Questions |
A – Print the part of the Mohs surgery passage that opens with the words containing "Melanoma is usually" and closes with "and Otolaryngology/Head&Neck Surgery.", copied word for word.
B – Carry the Mohs surgery passage forward, starting after its final sentence.

WHAT TYPES OF CANCER ARE TREATED WITH MOHS SURGERY?
The two most common skin cancers treated with Mohs surgery are basal cell carcinoma and squamous cell carcinoma . The cure rates with Mohs surgery are up to 99% for primary cancers and 95% for recurrent cancers. Other types of skin cancers such as sebaceous carcinoma, atypical fibroxanthoma, dermatofibrosarcoma protuberans and others can also be treated with Mohs surgery.
Melanoma is usually treated with wide local excision. There are certain melanomas located on the head and neck that can be treated with Mohs surgery. The technique is modified slightly from the traditional Mohs surgery and may require a delay in the reconstruction.
DR. KEN LEE
Dr. Ken K. Lee will perform your Mohs surgery. He has extensive experience and knowledge of this procedure.
Dr. Ken Lee specializes in all aspects of dermatologic surgery with special emphasis on Mohs micrographic surgery (a precise technique to remove skin cancers), reconstructive surgery, laser and cosmetic surgery. He joined Portland Dermatology Clinic in 2010 after serving 12 years on faculty at Oregon Health and Science University. During his tenure, he was the Director of Dermatologic Surgery and Associate Professor in the Departments of Dermatology, Surgery, and Otolaryngology/Head&Neck Surgery.

Data |

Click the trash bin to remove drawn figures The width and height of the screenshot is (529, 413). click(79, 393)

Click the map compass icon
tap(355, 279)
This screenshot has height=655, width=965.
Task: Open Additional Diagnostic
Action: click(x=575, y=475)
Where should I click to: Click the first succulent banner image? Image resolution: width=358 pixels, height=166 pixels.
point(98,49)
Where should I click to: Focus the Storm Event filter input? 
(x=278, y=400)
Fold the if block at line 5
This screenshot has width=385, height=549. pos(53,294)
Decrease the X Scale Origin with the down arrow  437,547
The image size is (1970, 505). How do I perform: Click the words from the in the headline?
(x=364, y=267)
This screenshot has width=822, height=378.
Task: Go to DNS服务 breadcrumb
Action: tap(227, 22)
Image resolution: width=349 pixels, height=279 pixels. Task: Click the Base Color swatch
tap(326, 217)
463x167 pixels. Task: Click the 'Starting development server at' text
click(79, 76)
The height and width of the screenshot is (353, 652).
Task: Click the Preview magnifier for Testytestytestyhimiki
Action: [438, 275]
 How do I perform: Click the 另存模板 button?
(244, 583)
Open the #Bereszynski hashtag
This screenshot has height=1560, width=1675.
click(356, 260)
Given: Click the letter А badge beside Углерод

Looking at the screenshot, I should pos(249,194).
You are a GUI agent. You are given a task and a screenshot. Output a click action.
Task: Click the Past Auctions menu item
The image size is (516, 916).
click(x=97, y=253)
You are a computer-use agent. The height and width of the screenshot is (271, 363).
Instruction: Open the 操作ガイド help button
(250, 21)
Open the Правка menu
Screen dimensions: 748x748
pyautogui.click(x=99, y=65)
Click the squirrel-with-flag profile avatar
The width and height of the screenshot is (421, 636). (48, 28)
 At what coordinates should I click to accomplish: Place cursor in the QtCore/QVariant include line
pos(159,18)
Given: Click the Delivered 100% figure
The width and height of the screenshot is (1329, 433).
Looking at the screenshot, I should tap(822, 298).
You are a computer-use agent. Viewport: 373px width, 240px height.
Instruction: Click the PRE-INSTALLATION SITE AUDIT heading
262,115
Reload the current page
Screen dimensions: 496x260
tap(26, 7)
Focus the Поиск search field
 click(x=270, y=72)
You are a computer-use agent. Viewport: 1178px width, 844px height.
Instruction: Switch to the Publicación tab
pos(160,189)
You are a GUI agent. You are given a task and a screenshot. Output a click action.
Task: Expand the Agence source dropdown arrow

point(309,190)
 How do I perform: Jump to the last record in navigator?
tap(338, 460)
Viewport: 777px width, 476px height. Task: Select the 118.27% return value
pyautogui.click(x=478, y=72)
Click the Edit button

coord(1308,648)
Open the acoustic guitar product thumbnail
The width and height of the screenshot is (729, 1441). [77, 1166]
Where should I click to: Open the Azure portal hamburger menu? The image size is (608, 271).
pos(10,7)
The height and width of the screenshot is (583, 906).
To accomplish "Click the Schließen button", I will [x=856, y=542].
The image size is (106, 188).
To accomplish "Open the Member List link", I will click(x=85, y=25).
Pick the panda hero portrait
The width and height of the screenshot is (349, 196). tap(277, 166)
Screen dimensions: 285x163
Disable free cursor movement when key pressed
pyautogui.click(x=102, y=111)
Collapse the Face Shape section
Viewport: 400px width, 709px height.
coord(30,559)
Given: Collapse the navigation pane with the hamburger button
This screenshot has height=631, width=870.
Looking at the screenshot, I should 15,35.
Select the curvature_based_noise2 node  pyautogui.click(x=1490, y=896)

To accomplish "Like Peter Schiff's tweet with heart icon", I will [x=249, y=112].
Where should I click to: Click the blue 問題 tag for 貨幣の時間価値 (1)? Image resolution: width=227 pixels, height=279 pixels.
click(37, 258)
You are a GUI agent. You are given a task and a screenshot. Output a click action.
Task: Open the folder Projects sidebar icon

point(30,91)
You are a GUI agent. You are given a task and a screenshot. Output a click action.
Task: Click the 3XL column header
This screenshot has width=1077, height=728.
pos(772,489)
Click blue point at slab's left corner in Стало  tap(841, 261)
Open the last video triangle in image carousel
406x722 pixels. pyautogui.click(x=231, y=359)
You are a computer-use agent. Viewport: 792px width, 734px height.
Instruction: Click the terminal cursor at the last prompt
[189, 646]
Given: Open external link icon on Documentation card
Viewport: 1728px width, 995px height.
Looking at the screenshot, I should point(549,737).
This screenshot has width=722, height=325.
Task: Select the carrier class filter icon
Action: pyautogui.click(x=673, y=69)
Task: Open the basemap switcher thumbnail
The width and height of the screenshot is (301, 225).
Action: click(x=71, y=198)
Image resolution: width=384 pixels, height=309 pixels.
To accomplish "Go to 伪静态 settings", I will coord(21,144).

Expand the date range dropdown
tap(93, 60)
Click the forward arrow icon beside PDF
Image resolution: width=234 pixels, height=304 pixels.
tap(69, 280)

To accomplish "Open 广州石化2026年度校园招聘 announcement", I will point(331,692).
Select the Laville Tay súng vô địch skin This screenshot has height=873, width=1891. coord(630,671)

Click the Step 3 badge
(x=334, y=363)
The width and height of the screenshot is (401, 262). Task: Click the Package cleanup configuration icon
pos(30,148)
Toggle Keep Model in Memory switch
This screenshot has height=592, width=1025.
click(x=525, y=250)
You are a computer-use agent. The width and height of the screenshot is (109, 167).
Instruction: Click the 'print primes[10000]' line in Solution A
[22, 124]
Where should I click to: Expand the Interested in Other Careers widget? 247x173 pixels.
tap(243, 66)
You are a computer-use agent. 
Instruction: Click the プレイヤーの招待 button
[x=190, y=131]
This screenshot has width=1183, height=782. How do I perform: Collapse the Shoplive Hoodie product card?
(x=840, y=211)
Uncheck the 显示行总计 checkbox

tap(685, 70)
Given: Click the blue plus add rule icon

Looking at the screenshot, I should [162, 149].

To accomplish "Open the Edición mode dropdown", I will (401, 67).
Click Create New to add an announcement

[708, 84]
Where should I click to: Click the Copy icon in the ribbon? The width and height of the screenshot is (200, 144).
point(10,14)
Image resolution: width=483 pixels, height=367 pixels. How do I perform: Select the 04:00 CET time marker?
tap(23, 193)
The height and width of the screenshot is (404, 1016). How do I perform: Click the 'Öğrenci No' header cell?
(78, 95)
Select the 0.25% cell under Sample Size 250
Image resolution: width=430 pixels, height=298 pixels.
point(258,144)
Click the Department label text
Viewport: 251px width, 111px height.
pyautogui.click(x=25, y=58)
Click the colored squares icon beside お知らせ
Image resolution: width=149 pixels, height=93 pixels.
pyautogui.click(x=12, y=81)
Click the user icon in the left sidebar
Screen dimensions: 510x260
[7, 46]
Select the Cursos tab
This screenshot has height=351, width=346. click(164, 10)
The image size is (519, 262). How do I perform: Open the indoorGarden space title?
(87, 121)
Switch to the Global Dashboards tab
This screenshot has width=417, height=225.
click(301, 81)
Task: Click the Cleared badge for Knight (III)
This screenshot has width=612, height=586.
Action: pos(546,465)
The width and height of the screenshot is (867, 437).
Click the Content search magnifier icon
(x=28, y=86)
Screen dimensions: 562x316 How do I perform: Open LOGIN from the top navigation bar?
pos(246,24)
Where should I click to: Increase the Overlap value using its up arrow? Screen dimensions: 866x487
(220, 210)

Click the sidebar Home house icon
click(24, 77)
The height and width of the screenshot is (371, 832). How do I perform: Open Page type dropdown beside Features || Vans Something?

Outputs in order |
A –
Melanoma is usually treated with wide local excision. There are certain melanomas located on the head and neck that can be treated with Mohs surgery. The technique is modified slightly from the traditional Mohs surgery and may require a delay in the reconstruction.
DR. KEN LEE
Dr. Ken K. Lee will perform your Mohs surgery. He has extensive experience and knowledge of this procedure.
Dr. Ken Lee specializes in all aspects of dermatologic surgery with special emphasis on Mohs micrographic surgery (a precise technique to remove skin cancers), reconstructive surgery, laser and cosmetic surgery. He joined Portland Dermatology Clinic in 2010 after serving 12 years on faculty at Oregon Health and Science University. During his tenure, he was the Director of Dermatologic Surgery and Associate Professor in the Departments of Dermatology, Surgery, and Otolaryngology/Head&Neck Surgery.

B –
Dr. Lee received his undergraduate degree from Johns Hopkins University and medical degree from Cornell University. He completed an Internal Medicine residency at Stanford University followed by Dermatology residency and Advanced Dermatologic and Mohs Surgery fellowship at Oregon Health and Science University.
Dr. Lee is widely recognized for his expertise on skin cancer, cosmetic, and dermatologic surgery, having presented over 100 lectures at national and international conferences. His research includes - principle investigator of a cancer research grant awarded by the National Cancer Institute/National Institute of Health and member of both research teams that led to the FDA approval of Botox and Dysport.
Dr. Lee has served in leadership roles in many organizations including being on the Board of Directors for the prestigious American College of Mohs Surgery. He is the principle author of the textbook Color Atlas of Cutaneous Excisions and Repairs and has written numerous research articles and book chapters. He frequently appears in regional and national media and has been featured as the laser expert in ELLE magazine.
HOW IS MOHS SURGERY PERFORMED?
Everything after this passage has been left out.